**Exercise materials**
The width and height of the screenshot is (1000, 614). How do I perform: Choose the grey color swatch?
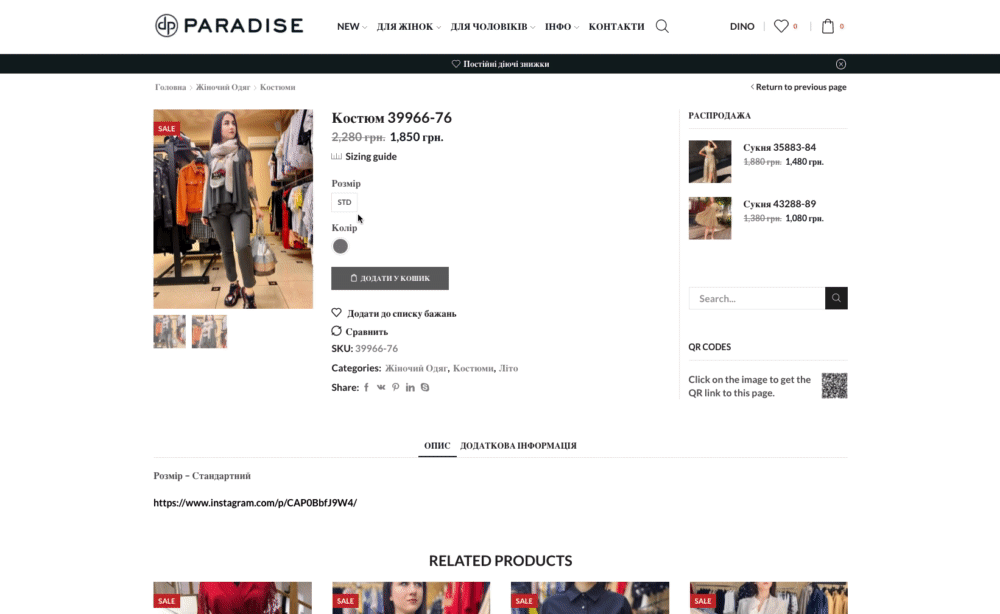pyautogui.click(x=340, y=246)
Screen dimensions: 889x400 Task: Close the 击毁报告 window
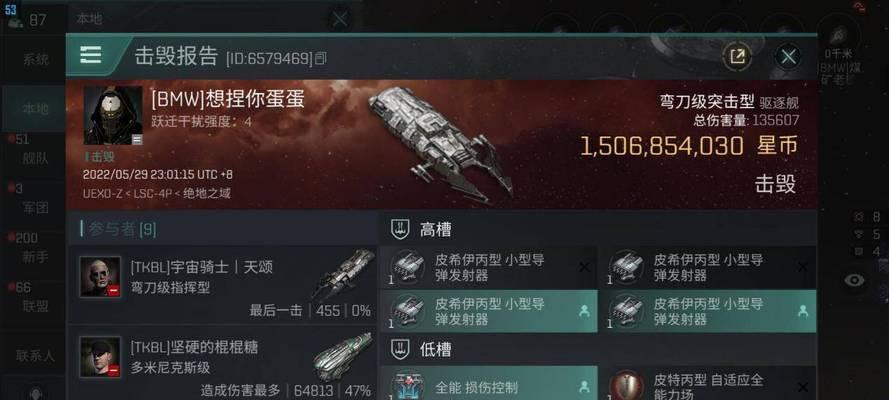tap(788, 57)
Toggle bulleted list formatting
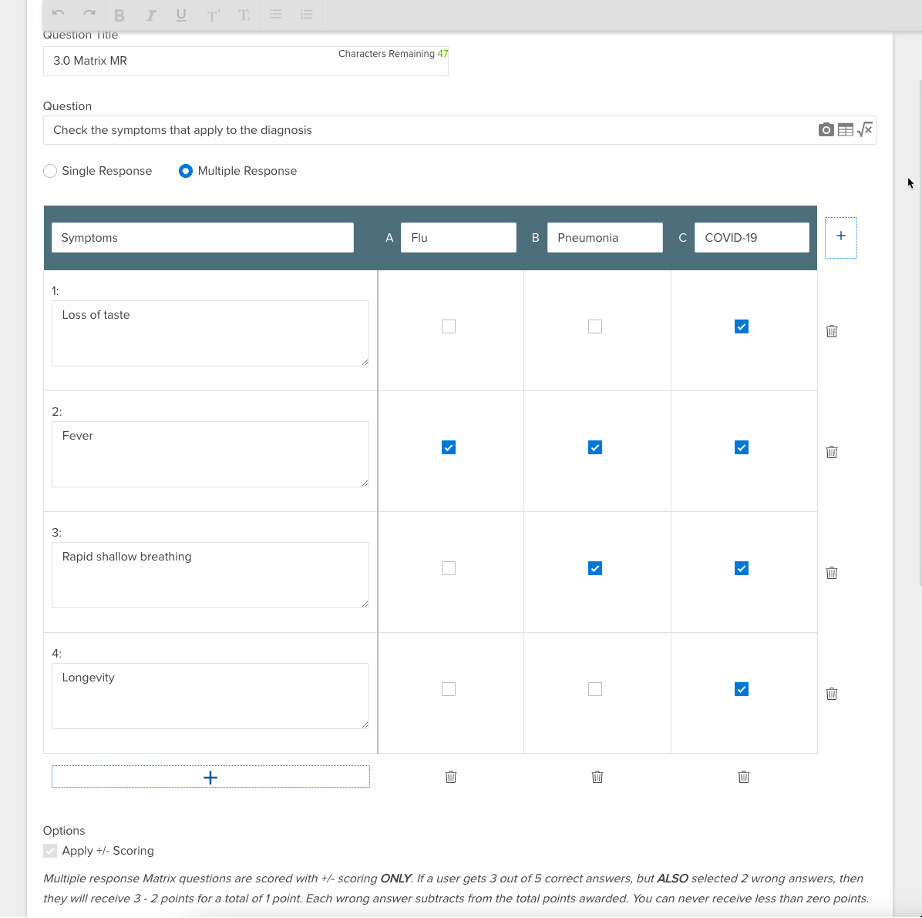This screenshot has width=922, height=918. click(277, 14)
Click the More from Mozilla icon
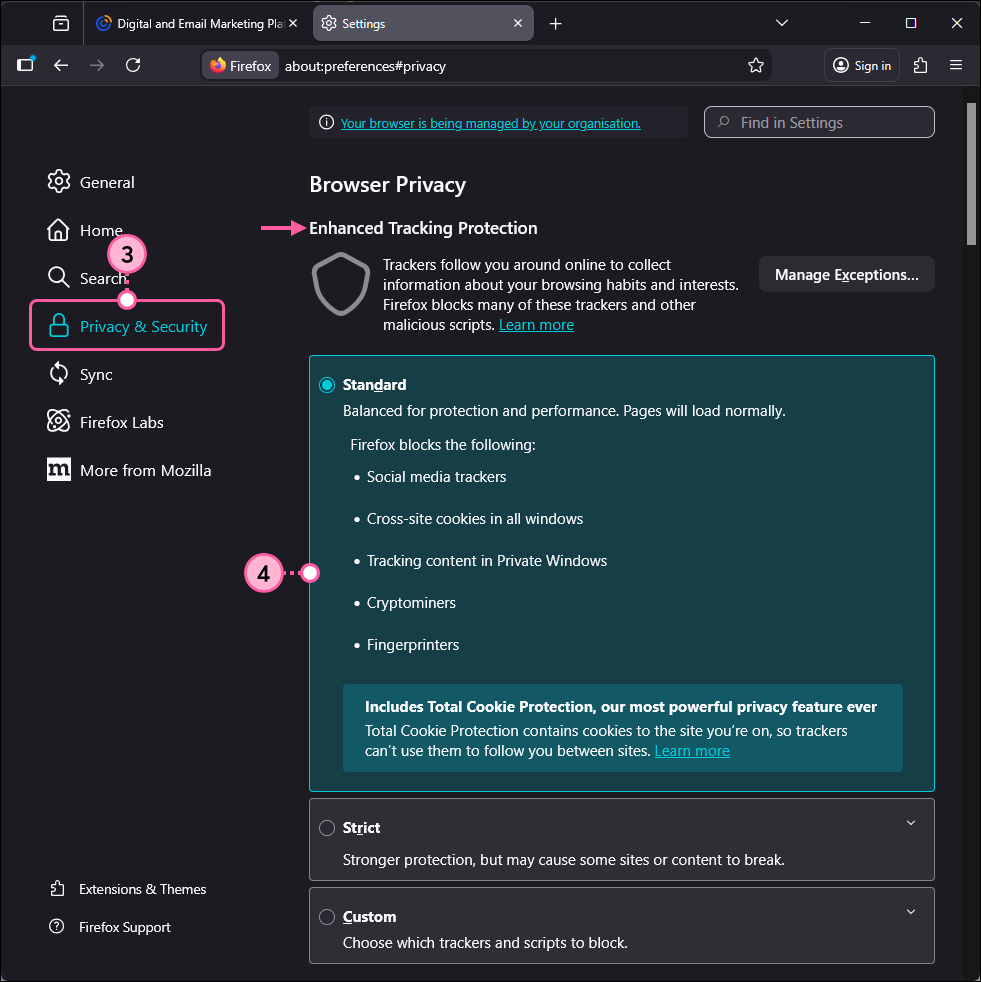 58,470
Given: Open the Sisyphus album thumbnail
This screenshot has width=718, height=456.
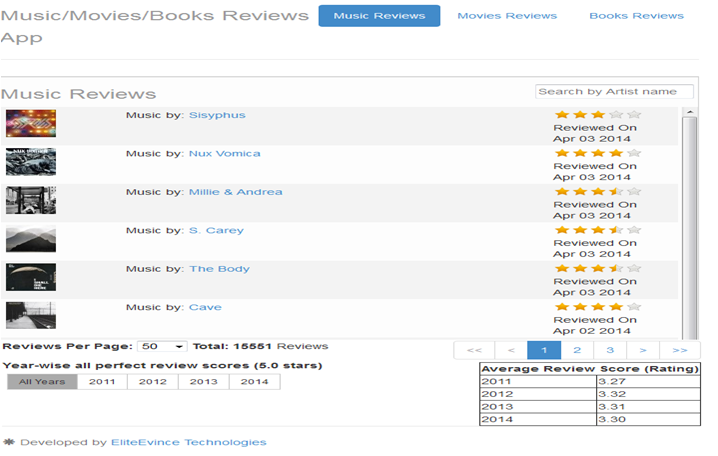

==

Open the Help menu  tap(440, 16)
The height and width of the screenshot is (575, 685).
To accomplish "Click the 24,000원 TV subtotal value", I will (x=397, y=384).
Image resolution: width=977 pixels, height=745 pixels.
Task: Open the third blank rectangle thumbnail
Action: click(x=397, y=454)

...

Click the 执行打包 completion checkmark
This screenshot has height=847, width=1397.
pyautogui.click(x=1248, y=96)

**What needs to be done**
Only the lines starting at the one that includes "Toggle bulleted list formatting" and ending at the one that includes "This screenshot has width=718, height=456." should be retyped, exactly, from the records above; no pictures.

**Answer for this exercise**
Toggle bulleted list formatting
This screenshot has width=922, height=918. click(277, 14)
Click the More from Mozilla icon
 58,470
Given: Open the Sisyphus album thumbnail
This screenshot has width=718, height=456.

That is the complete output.